Logo Questions Linux Laravel Mysql Ubuntu Git Menu
 

Error: cannot import name 'PDFDocument' from 'pdfminer.pdfparser'

I need to extract text from pdf-files and have used pdfminer.six with success, extracting both text paragraphs and tables. But now I get an error related to the line

from pdfminer.pdfparser import PDFParser, PDFDocument: 

ImportError: cannot import name 'PDFDocument' from 'pdfminer.pdfparser' (C:\Users[username]\Anaconda3\lib\site-packages\pdfminer\pdfparser.py)

I'm using Anaconda Jupyter. Python 3.7.3. Package pdfminer.six-20181108

The code I'm using is based on this: How to read pdf file using pdfminer3k?

Based on advice given below I've tried to uninstall and reinstall Anaconda and pdfminer.six and other packages several times: https://github.com/pdfminer/pdfminer.six/issues/196 A week ago it suddenly worked, but now I get an error again.

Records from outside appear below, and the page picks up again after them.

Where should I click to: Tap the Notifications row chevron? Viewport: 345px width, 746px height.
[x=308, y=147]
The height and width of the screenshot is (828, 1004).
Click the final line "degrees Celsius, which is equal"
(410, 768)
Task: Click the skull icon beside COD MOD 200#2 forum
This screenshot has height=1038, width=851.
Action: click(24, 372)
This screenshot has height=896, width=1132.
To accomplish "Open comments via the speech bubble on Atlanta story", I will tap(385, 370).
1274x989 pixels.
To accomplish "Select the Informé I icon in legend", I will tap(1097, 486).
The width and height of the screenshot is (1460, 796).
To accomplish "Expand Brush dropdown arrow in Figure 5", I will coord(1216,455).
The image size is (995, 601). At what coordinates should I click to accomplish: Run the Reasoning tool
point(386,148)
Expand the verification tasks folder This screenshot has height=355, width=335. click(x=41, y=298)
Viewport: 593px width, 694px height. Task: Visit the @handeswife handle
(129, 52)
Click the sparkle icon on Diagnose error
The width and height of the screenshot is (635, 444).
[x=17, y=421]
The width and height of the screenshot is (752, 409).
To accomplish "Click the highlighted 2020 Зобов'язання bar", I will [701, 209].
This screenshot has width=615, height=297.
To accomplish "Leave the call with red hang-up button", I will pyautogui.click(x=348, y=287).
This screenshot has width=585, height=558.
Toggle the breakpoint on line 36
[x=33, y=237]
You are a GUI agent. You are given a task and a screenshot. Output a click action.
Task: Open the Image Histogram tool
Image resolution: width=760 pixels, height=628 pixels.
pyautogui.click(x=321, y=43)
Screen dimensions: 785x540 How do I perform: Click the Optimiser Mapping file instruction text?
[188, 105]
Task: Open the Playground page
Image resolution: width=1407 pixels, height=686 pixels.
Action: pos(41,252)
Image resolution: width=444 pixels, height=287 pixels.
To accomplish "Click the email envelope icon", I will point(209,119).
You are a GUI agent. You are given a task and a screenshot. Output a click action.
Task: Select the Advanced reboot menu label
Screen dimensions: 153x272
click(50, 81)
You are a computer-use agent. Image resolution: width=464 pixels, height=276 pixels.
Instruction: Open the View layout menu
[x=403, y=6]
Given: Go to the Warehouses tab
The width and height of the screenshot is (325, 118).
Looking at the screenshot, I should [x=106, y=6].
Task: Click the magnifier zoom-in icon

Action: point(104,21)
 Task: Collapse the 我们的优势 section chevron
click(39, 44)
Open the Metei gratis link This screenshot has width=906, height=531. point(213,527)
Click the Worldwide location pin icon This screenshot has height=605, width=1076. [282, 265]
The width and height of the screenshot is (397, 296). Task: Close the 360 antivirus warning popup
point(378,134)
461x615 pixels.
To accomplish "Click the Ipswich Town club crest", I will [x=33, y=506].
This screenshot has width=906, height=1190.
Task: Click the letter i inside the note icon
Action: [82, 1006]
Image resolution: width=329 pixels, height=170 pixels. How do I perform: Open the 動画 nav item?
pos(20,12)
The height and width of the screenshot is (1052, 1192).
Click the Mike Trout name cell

Since I'm working on Win10 I also tried using Linux Ubuntu as described here: https://medium.com/hugo-ferreiras-blog/using-windows-subsystem-for-linux-for-data-science-9a8e68d7610c

Same error.

Then, based on the webpage below I thought it was worth a try to split PDFparser, PDFDocument: from

from pdfminer.pdfparser import PDFParser, PDFDocument

to

from pdfminer.pdfparser import PDFParser
from pdfminer.pdfdocument import PDFDocument
from pdfminer.pdfpage import PDFPage

https://loctv.wordpress.com/2017/02/07/fix-importerror-cannot-import-name-pdfdocument-when-using-slate/ .. But that created new errors later on in the code.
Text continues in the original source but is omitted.